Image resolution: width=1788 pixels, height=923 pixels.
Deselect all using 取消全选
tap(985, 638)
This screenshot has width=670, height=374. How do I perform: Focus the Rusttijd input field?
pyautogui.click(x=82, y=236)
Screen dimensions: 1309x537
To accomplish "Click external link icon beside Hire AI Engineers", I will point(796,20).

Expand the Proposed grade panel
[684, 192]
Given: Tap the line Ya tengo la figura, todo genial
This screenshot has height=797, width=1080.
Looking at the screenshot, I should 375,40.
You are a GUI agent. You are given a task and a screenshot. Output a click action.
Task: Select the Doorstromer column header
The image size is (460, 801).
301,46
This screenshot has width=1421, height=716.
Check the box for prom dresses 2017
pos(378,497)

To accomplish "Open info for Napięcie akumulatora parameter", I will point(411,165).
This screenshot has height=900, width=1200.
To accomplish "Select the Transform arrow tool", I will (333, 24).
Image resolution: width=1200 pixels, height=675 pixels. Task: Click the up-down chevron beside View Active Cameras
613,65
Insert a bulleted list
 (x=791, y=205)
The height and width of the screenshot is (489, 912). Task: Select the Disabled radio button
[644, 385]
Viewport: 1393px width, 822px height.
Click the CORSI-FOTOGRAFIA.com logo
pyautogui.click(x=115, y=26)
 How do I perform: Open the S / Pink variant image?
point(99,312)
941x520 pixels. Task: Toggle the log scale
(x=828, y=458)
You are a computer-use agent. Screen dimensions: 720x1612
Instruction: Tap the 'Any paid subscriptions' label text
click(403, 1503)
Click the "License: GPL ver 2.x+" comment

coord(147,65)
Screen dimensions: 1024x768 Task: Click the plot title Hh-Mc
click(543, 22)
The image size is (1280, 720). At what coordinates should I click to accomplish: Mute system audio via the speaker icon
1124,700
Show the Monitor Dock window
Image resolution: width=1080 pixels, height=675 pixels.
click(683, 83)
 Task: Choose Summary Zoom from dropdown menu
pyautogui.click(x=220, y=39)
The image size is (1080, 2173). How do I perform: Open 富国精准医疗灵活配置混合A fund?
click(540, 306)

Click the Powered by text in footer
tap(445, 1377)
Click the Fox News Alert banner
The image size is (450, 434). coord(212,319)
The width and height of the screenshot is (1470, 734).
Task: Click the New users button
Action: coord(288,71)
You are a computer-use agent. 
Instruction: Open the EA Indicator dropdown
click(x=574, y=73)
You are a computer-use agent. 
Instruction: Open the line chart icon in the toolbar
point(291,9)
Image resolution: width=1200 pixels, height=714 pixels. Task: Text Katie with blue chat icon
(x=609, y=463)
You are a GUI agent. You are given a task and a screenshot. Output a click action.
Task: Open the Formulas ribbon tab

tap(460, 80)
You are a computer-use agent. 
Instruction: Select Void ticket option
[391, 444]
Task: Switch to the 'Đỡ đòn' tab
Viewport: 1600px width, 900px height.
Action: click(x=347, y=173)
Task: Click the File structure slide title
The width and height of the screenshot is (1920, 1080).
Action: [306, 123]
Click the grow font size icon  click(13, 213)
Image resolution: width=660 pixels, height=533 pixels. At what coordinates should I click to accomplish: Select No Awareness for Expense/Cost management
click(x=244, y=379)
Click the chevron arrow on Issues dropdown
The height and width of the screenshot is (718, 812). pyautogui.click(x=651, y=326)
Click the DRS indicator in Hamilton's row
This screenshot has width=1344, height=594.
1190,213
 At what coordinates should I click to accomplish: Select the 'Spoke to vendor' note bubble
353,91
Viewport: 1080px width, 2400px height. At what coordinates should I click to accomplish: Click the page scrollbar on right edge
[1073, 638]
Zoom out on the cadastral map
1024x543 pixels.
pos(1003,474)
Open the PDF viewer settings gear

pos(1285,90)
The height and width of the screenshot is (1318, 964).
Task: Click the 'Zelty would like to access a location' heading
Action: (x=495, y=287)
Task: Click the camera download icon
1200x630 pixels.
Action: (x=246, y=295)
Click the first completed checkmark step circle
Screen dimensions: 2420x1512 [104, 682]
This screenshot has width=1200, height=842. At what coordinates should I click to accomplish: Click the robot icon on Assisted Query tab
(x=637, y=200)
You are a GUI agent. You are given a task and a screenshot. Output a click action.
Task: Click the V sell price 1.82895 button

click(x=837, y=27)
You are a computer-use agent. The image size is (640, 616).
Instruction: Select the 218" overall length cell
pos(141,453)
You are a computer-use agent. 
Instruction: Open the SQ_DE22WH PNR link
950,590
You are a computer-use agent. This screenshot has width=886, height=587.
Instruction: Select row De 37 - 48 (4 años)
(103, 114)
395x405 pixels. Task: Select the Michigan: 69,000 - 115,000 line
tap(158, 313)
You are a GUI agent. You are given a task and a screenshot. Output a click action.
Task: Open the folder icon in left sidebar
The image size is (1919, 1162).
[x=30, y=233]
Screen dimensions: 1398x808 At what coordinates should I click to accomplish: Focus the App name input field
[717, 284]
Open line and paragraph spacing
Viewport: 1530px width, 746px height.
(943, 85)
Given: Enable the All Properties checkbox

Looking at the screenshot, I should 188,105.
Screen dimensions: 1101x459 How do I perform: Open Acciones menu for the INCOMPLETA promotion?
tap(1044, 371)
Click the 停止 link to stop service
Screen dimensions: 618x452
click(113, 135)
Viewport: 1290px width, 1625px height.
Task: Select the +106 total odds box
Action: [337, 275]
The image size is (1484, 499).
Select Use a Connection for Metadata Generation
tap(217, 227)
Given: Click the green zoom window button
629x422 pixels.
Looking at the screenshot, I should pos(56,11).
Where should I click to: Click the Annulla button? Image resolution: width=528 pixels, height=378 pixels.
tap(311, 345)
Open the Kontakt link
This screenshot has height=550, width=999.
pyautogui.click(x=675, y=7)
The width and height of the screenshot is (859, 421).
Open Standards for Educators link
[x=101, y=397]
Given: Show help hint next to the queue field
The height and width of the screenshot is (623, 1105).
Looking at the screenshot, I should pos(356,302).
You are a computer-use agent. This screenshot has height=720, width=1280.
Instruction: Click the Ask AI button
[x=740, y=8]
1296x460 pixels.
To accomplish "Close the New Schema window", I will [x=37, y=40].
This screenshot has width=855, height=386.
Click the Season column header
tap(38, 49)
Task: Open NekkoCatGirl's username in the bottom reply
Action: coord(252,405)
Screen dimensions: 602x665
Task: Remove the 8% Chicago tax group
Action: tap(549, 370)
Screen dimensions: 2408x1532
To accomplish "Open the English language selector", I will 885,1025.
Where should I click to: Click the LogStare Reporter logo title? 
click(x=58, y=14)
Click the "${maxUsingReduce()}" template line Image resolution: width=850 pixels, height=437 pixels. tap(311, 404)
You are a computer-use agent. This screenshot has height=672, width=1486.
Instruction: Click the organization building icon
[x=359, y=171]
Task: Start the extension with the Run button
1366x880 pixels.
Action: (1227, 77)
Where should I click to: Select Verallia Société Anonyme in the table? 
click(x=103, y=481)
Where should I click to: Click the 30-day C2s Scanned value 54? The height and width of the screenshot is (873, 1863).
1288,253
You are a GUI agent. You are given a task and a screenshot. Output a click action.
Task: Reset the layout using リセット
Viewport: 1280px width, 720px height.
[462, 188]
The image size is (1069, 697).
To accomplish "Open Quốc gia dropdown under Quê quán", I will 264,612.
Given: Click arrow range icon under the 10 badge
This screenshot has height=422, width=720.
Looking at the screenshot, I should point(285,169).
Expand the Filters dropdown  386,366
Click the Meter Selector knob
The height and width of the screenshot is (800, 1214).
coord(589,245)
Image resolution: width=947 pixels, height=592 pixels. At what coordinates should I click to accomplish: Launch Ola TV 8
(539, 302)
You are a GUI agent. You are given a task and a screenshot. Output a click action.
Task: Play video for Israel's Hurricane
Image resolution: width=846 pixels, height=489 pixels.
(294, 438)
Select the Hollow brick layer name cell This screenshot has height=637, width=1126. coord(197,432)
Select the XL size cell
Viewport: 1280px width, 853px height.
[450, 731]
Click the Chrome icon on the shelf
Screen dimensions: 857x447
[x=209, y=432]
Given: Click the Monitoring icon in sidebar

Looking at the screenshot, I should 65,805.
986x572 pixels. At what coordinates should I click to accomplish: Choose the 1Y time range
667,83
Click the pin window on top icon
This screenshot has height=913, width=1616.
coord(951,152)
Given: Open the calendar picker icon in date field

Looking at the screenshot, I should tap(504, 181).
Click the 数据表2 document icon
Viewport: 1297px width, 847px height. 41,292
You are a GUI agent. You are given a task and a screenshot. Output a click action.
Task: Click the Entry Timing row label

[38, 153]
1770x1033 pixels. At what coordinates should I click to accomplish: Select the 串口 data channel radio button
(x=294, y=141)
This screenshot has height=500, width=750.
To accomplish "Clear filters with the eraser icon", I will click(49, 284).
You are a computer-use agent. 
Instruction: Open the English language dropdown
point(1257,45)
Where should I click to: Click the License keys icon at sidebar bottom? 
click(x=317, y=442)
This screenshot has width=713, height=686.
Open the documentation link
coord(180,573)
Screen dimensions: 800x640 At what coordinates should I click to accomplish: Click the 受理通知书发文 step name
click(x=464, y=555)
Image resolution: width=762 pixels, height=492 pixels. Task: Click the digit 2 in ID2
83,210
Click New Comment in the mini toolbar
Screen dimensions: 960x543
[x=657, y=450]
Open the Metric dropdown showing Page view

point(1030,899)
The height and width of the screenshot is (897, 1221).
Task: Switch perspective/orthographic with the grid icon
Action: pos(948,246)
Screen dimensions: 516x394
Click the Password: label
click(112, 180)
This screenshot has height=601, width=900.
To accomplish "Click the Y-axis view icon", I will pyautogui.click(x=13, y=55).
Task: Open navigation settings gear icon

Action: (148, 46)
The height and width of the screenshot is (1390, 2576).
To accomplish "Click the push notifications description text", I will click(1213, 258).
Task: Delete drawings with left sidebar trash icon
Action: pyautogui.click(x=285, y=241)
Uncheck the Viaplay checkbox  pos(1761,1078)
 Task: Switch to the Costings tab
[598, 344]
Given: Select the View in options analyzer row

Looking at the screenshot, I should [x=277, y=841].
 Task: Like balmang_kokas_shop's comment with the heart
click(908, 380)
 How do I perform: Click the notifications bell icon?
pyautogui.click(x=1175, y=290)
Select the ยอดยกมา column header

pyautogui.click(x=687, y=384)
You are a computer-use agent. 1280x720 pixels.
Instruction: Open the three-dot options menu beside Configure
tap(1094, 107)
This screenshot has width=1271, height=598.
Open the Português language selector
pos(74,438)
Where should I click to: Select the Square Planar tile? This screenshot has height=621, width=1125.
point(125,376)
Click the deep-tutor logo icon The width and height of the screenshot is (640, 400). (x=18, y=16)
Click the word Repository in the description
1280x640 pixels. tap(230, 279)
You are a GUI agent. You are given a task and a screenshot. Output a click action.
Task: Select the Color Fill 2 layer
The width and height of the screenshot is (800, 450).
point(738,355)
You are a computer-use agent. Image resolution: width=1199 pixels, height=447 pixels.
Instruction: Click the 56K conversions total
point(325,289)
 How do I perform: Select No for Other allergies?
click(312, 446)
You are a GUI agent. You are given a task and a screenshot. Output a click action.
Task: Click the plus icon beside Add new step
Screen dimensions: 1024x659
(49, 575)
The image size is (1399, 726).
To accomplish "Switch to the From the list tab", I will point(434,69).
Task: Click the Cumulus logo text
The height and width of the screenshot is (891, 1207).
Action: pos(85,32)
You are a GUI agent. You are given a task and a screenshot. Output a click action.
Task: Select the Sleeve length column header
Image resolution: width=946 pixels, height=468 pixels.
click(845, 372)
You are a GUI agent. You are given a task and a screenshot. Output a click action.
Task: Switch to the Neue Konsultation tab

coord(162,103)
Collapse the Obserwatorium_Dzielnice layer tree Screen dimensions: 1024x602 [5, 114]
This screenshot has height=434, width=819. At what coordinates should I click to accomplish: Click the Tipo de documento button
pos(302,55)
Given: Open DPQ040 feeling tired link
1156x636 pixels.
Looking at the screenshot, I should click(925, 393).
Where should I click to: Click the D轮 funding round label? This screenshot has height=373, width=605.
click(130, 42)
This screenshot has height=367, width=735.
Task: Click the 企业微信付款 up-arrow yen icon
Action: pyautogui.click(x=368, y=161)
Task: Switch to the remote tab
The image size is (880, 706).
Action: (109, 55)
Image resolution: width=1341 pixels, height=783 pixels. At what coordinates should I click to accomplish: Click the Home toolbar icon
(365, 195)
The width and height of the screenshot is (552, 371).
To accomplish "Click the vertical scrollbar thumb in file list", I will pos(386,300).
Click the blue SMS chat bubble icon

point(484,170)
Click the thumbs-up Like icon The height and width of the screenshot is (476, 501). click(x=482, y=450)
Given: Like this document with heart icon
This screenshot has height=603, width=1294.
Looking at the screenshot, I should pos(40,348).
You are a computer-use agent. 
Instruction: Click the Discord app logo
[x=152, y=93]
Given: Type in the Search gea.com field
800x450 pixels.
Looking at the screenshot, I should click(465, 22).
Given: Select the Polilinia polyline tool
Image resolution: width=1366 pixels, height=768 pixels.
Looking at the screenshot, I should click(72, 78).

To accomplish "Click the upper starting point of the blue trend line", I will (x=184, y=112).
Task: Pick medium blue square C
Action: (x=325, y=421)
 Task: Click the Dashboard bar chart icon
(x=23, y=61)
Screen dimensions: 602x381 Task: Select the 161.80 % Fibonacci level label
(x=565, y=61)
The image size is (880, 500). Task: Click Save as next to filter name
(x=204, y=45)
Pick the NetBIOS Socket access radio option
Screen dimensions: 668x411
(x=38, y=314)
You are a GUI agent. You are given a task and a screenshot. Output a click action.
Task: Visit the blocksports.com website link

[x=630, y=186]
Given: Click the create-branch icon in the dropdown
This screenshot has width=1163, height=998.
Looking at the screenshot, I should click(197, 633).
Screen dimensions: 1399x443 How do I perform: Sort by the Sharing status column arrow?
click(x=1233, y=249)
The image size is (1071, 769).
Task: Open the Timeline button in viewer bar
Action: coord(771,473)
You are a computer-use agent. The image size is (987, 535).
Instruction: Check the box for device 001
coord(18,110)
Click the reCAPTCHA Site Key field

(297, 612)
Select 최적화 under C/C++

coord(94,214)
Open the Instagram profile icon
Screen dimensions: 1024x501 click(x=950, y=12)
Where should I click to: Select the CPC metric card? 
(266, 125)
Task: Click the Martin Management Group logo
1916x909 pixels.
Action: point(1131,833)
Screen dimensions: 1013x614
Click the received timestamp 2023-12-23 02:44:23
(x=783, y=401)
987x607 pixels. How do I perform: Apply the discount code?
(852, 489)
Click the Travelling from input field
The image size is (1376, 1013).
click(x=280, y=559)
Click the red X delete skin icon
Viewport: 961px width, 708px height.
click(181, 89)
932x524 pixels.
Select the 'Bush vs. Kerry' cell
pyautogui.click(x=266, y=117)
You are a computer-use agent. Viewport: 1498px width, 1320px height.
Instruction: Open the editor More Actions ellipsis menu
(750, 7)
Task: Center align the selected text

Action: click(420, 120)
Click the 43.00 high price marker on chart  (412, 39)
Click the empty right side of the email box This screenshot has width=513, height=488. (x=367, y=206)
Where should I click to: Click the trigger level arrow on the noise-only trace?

**Work order**
In the data above, which lines lie between the line with "Open the Instagram profile icon" and the line with "Screen dimensions: 1013x614", inclusive? Print those lines exactly and nothing else.

**Finished task**
Open the Instagram profile icon
Screen dimensions: 1024x501 click(x=950, y=12)
Where should I click to: Select the CPC metric card? 
(266, 125)
Task: Click the Martin Management Group logo
1916x909 pixels.
Action: point(1131,833)
Screen dimensions: 1013x614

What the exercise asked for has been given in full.